O’Malia’s Living has a 15-person payroll. Horvath said improvements to the showroom are expected in the next three years. The company quietly closed on the purchase of the building late last year.

O’Malia’s Fireplace Shop opened in 1966 as a sister company to the defunct local grocery store chain with which it shared the family name, which began in the 1940s.

The company’s SBA loan was arranged through the People’s State Bank and Indiana Statewide Certified Development Corp. , which handles small business loans throughout the state by working with local lenders.

SBA loans allow for long-term, fixed-rate financing much like what is found in deals for larger companies.

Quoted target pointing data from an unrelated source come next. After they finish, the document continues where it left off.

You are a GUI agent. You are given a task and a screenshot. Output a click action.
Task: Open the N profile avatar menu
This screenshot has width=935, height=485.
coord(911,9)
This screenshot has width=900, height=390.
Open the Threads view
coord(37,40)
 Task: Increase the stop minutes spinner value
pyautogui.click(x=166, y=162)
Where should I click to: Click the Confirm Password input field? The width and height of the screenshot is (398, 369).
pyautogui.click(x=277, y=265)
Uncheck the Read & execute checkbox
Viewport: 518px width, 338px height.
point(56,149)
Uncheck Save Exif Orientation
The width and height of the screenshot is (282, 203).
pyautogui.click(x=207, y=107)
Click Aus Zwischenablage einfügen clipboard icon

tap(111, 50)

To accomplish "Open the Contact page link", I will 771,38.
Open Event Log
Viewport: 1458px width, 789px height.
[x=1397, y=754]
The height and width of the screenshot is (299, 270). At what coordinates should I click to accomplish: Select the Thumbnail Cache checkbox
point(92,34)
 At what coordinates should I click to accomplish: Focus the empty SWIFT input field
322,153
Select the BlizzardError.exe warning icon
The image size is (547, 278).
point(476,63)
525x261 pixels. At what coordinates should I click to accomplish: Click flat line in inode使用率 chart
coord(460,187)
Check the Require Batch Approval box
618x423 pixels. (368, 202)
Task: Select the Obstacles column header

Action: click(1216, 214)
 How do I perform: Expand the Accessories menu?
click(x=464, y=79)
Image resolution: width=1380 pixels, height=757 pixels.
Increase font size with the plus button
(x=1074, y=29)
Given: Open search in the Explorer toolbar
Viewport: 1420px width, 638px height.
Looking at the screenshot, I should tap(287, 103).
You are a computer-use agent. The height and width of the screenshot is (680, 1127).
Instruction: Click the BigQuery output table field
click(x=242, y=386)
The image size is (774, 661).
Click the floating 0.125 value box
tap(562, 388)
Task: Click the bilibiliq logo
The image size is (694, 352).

But the loans also allow for low down payments and are only available to businesses that meet federally defined small business criteria.

“We knew this was a one-time opportunity to own our building,” said Horvath. We sought to conserve cash flow, and SBA 504 allowed us to invest only 10 percent for the down payment. This was a key piece of the 504 that we loved. Buying the building was a daunting task for us, but we are confident that we made the right decision and chose the right loan program.”

Originally, Horvath had hoped to purchase the building in early 2020, but the deal was derailed by the pandemic. When former owner Riley Real Estate Holdings LLC — a holding company for Recreation Unlimited operators Brad and Carey Riley — approached the company back in 2022 about buying the property, it was the perfect time for the purchase to move forward, Horvath said.

“We’ve been here for over 20 years,” he said, “and we don’t want someone else to come in and buy the property and say, ‘Hey, you should move in.'” “We wanted to make sure we could stay in the place that we call home, and do that for the long term.”